Jak podkreślał, pracownicy są od lat zwodzeni przez kolejne ekipy rządowe zapewnieniami, że "będzie lepiej". - Dobra zmiana nie dociera do polskich zakładów pracy, do polskich rodzin. Mimo wielu zapewnień, ciągle są niskie płace i zatrudnienie śmieciowe. Pracownik jest poniewierany i wykorzystywany. To jest polska codzienność - powiedział szef OPZZ.

Zaznaczył, że w Polsce nadal pracownicy są ofiarami wypadków podczas wykonywania pracy. - Są bezimiennymi bohaterami naszych czasów. Rząd nie stawia im pomników i nie organizuje apeli poległych, media wstydliwie przemilczają - mówił Guz i poprosił zebranych o uczczenie ich pamięci minutą ciszy.

- Codzienność pracownika najemnego nie jest łatwa - bieda, wyzysk i poniżenie, brak przestrzegania prawa pracy, zwolnienia z przyczyn politycznych. Jakże wiele ich jest w mediach, ale też w zakładach pracy; wysokie bezrobocie, niepewność jutra, brak układów zbiorowych pracy.
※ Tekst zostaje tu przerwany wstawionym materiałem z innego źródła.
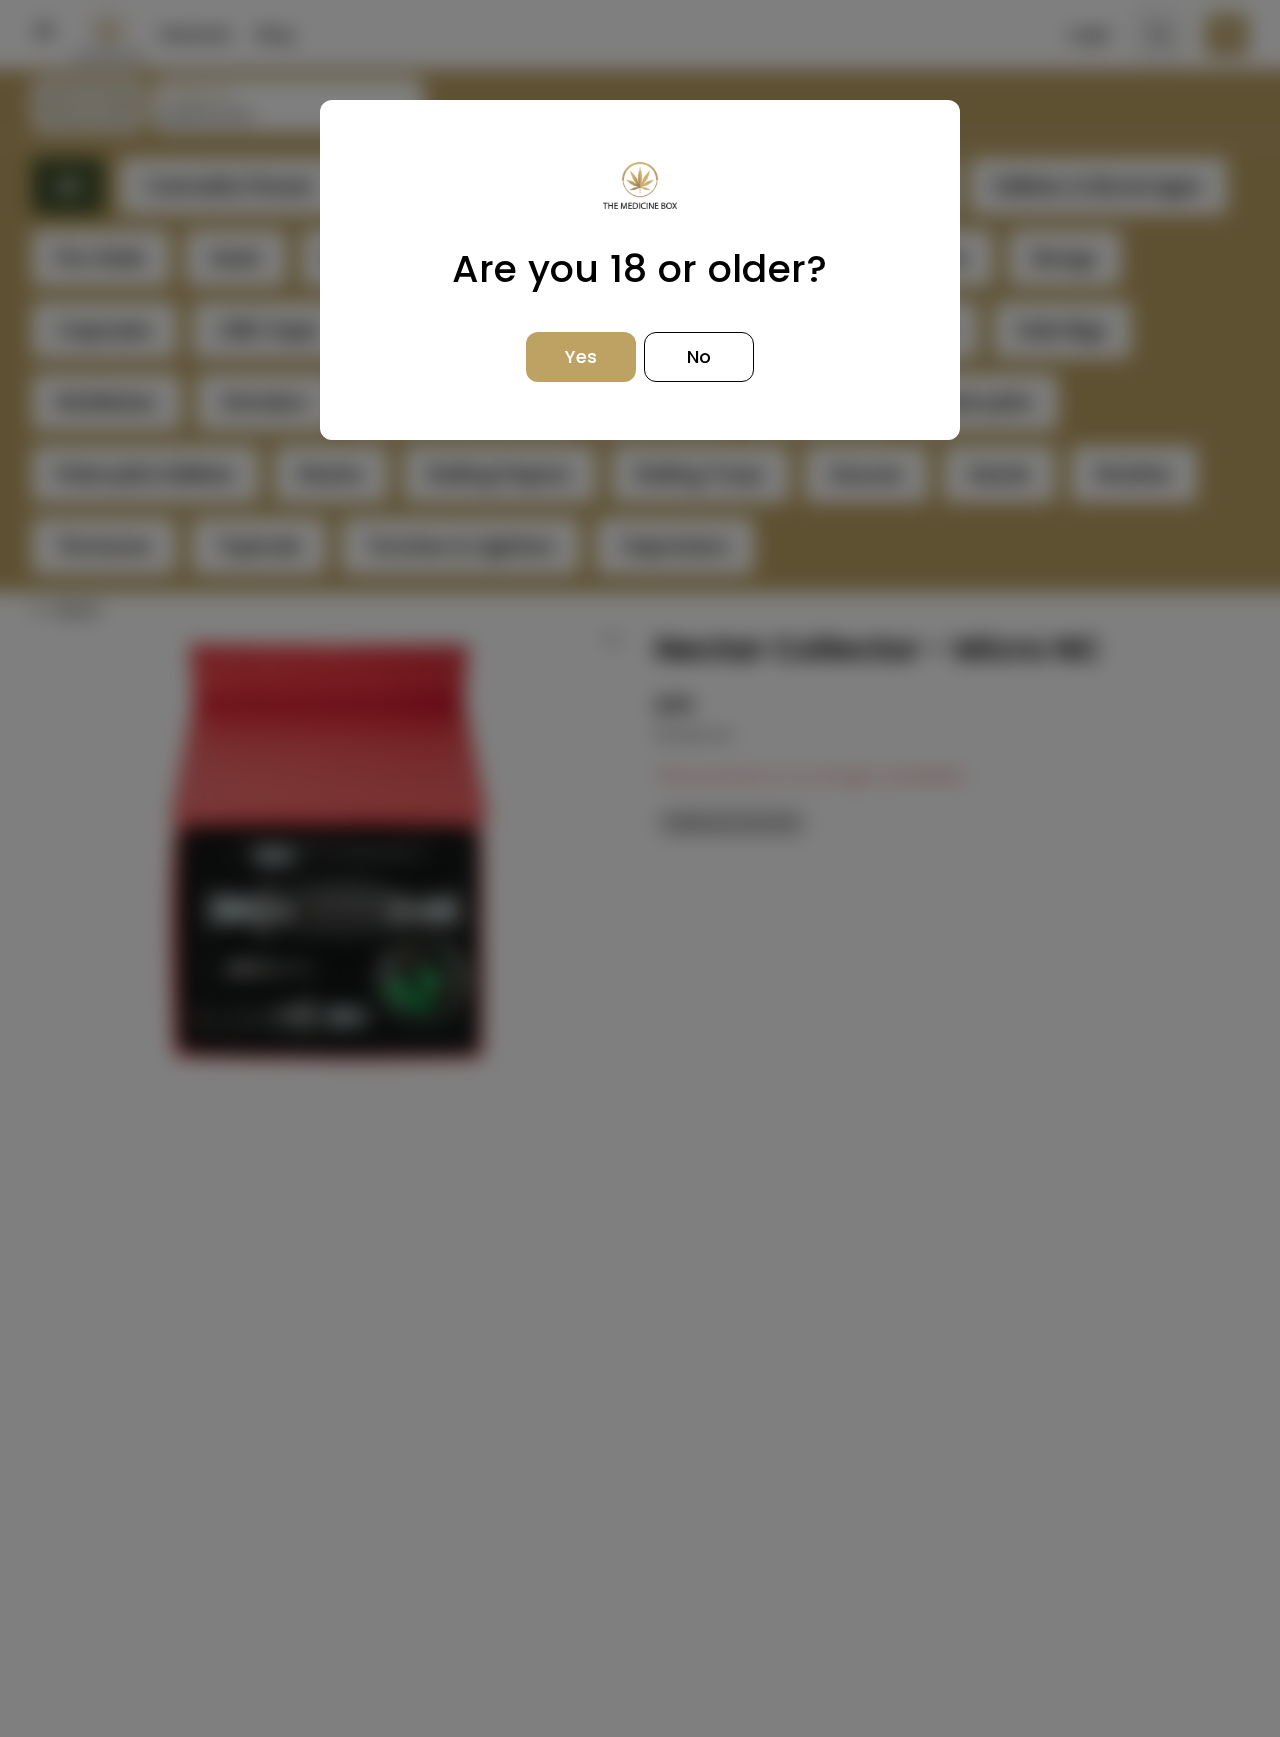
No (699, 356)
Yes (581, 356)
Tylko wspólnie możemy temu przeciwdziałać - oświadczył szef OPZZ.

Podkreślił, że OPZZ od lat domaga się dodatkowego prawa do emerytury ze względu na staż pacy. - 35 lat pracy kobieta, 40 lat pracy mężczyzna. Złożyliśmy dwa projekty do parlamentu, zebraliśmy ponad 800 tys. podpisów, ale kolejne rządy lekceważą tę inicjatywę. Zwróciliśmy się też do obecnego prezydenta, który tak wiele obiecał w kampanii wyborczej - powiedział Guz. - Niestety rząd premier Beata Szydło i prezydent Andrzej Duda milczą. Przypomnijmy im, że to jest nasz bardzo ważny postulat i nie odstąpimy od niego - dodał.
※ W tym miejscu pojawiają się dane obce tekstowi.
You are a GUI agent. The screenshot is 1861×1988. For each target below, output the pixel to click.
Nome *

Guz przypomniał, że OPZZ wyszło też z inicjatywą wprowadzenia minimalnej godzinowej stawki wynagrodzenia i po rozmowach z organizacjami pracodawców ustalono ją na 12 zł. - Rząd opóźnia nasze rozwiązanie. Dlatego dziś mówimy: dość ery niskich płac, dość zysków kosztem wynagrodzeń. Płaca minimalna na poziomie 50 proc. średniej płacy krajowej, podniesienie kwoty wolnej od podatku - to tylko niektóre nasze postulaty. Rządzie obiecałeś to narodowi - mówił.